# Zaph's Test of the Fountek FR88-EX 3" wide-bander



## Melodic Acoustic (Oct 10, 2005)

I have no did to write my review now, this says it all.

Zaph|Audio

Comments: This is without a doubt the highest performing 3" I've come across, at least on a few fronts. The motor is an underhung neodymium design and the cone is thin (and fragile) formed aluminum. The only negative is a slightly ragged top end that may take some filter work if used full range, but I'd generally recommend a cheap and small neo tweeter placed close and crossed over high. There's a lot on the positive side, like high sensitivity, a clean low end and smooth midrange response. The frame is cast with ventilation under the spider, but users will have to pay close attention to airflow behind the cone - It's even more important to chamfer the inside baffle opening and in this case likely use a thinner baffle material as well.


----------



## RowJoe (Nov 14, 2008)

Dangit, my Peerless 830986s just came in. Hmm...


----------



## Melodic Acoustic (Oct 10, 2005)

The 830986 is still one of my Favorite small midranges, but the FR88-EX out performed it in just about every way. But for the price the 830986 can be had for now it will still hard to beat.


----------



## dawgdan (Aug 10, 2006)

I almost pulled the trigger on pair of the Peerless 2" PE specials, but this looks a bit more appetizing, if not a bit largish for my A-pillars. Maybe I'll buy both and do an A-B comparison, and the loser gets computer speaker duty.


----------



## captainobvious (Mar 11, 2006)

Pics not working...


EDIT:
After checking out his page and the results graphs...damn...that looks impressive. Looks like it extends pretty flat out to 7k-8k.
http://www.zaphaudio.com/smalltest/compare.html (*Make sure you click on the link for the Fountek FR88 driver*!)



.


----------



## Boostedrex (Apr 4, 2007)

Very nice looking graphs and a glowing review like that from Zaph is impressive.


----------



## donkeypunch22 (Nov 5, 2008)

thanks for the links.


----------



## Melodic Acoustic (Oct 10, 2005)

It is a impressive little driver.


----------



## captainobvious (Mar 11, 2006)

Honestly, I'm very tempted to pick up a pair of these and try dash pods. They have a modest 1.5" mounting depth which means they could be integrated into a pillars or corner pods pretty easily.

Damn, I really should pull the trigger on these...Anyone else buying/bought a set ?

The only thing that concerns me is the low efficiency and low power handling.
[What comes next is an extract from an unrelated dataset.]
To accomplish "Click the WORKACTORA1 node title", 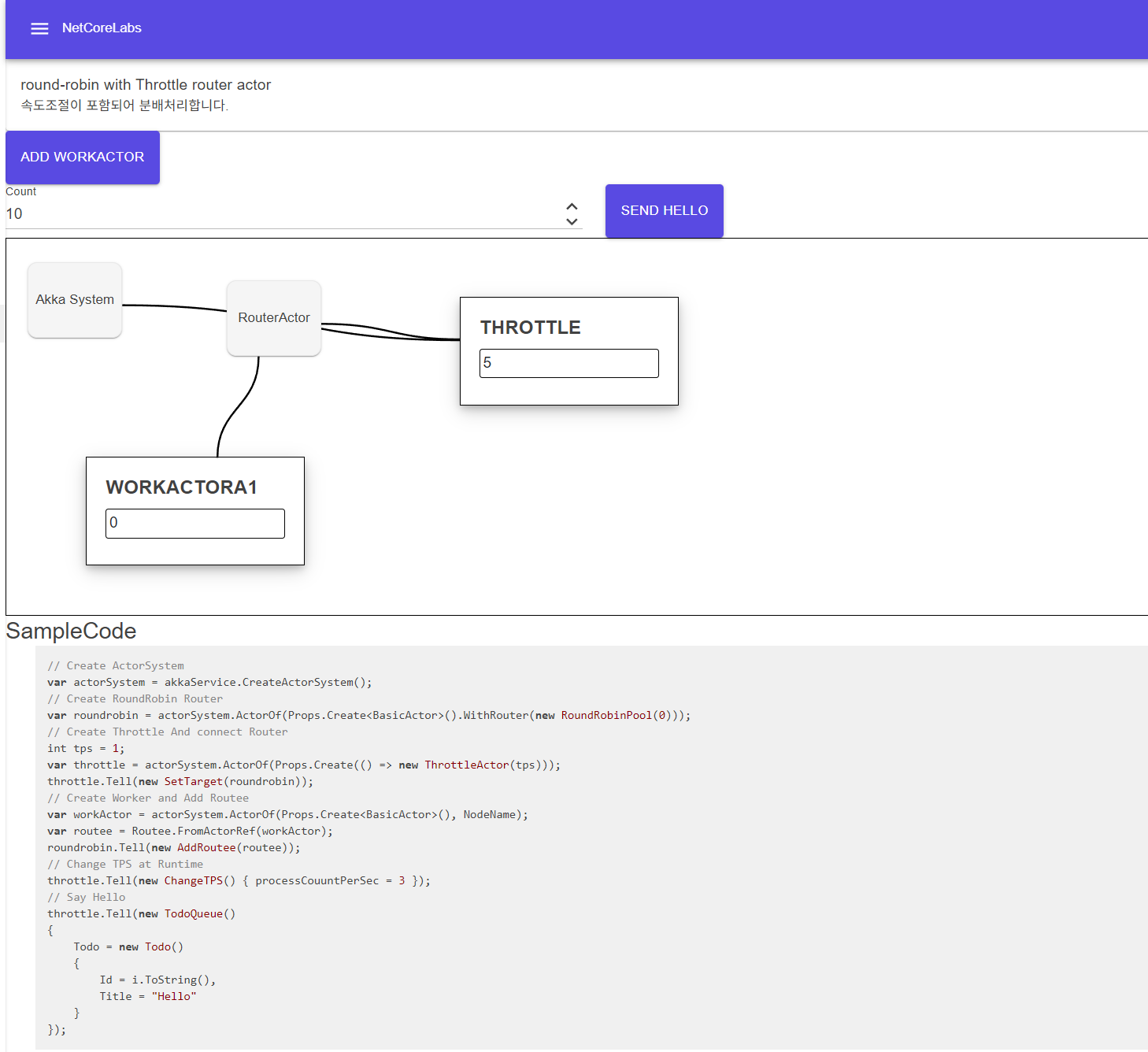I will (181, 487).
I wonder if it would be necessary to use two drivers per side for enough output...
Thoughts ?


----------



## 89grand (Nov 23, 2006)

I would stick with one. You don't want the issues that arise from using more than one per side. In the range they'd be playing, I'm sure they can deliver decent volume and with the appropriate crossover, they should handle a reasonable amount of power.

I'm considering them too.


----------



## Melodic Acoustic (Oct 10, 2005)

captainobvious said:


> Honestly, I'm very tempted to pick up a pair of these and try dash pods. They have a modest 1.5" mounting depth which means they could be integrated into a pillars or corner pods pretty easily.
> 
> Damn, I really should pull the trigger on these...Anyone else buying/bought a set ?
> 
> ...


I have a pair already, and tested them in .75 liters sealed crossed at 200hz at the lowest running on a Soundstream MC300 for 75 watts rms and they got loud enough for me as loud as the dayton and peerless units I test sometime back and this is my house.


----------



## captainobvious (Mar 11, 2006)

89grand said:


> I would stick with one. You don't want the issues that arise from using more than one per side. In the range they'd be playing, I'm sure they can deliver decent volume and with the appropriate crossover, they should handle a reasonable amount of power.
> 
> I'm considering them too.


Fair enough. Thats good enough for me. Plus when you factor in that they would be pretty much on axis and raised to the dash level...




Here-I-Come said:


> I have a pair already, and tested them in .75 liters sealed crossed at 200hz at the lowest running on a Soundstream MC300 for 75 watts rms and they got loud enough for me as loud as the dayton and peerless units I test sometime back and this is my house.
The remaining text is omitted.